When the Coronavirus shut us down, clubs and festivals ceased, and everyone was essentially forced inside with no definitive end in sight, DJ Times wondered: How is our tribe coping? How are DJs getting by?
So, we sent out our “Coronavirus Questionnaire” to DJ/producers from all musical genres to find out. During this period, DJ Times will continue presenting the questionnaire responses from talented music-makers from all over the world. Here’s our latest entry, this time from Canada, the Montréal-based singer/producer SAENS (aka Jeremie Lavigne).
What’s it like where you’re living? How did you spend most of your time? Yeah, Montréal was in full lockdown the first three months of the pandemic, then reopened for a bit when thing calmed down during the summer, and back in fall everything shut down again. I spent most of the time writing music and improving on my craft. COVID has really put everything in perspective for me – for the better, I would say. It’s allowed me to focus on becoming a better artist, and made me feel more confident about my ability to create.
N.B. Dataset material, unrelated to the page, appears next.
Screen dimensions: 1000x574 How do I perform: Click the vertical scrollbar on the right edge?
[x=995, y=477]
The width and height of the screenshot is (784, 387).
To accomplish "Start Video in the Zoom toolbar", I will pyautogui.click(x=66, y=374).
Did you lose important gigs, or income-producing work? Yes and no. I did lose shows, for sure. I was looking forward to going on tour as opening act in Canada and festival season. Production hasn’t changed much. But all in all, I would say it’s been challenging, yet very rewarding, to push through and focus on making music. I find it’s becoming harder and harder for artists to focus on doing great music, having to tour more to earn a living, post on social media, etc. Lots of distraction that can deeply affect creativity.
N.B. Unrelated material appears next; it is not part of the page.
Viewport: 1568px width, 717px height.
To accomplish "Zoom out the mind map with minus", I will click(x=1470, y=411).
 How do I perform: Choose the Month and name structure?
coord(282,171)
Are you doing anything now that can or will produce music-related income? Have you learned anything in the downtime? Yes, I started producing and writing for other artists. It’s something that gets me out of my own head, and helps me in my own music. I’ve doubled down on production skills, going down that YouTube rabbit hole, watching any production tutorials I could get my hands on.
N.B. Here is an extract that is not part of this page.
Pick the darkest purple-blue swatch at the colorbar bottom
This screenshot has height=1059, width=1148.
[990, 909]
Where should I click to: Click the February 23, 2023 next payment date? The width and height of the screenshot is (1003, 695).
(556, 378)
What are you doing now that’s ultimately constructive to your music life/career? For example, any releases during this period? My latest release is “Runaways.” And yeah, I have a bunch of music lined up for the next couple months. It’s a scary thing though because everything is so uncertain moving forward with COVID, and we can’t really promote the music through shows. So building a fanbase is even more challenging than ever.
In the studio, what’s your set-up? I work only on Ableton Live. It’s the DAW I find works best for me, because it’s more user-friendly, and you can work faster, especially for sampling. My favorite plug-ins would have to be anything SoundToys, u-he Diva, also UAD plug-ins are amazing for mixing. It’s what, I find, brings you as close as real hardware. For hardware, I’m not the biggest gear-head. I pretty much only use VST’s except for mics. Neumann U87 has got to be the gold standard, and a good pre-amp… anything else, I find not worth it. We work so much in sound design and sonics that the original input barely makes any difference.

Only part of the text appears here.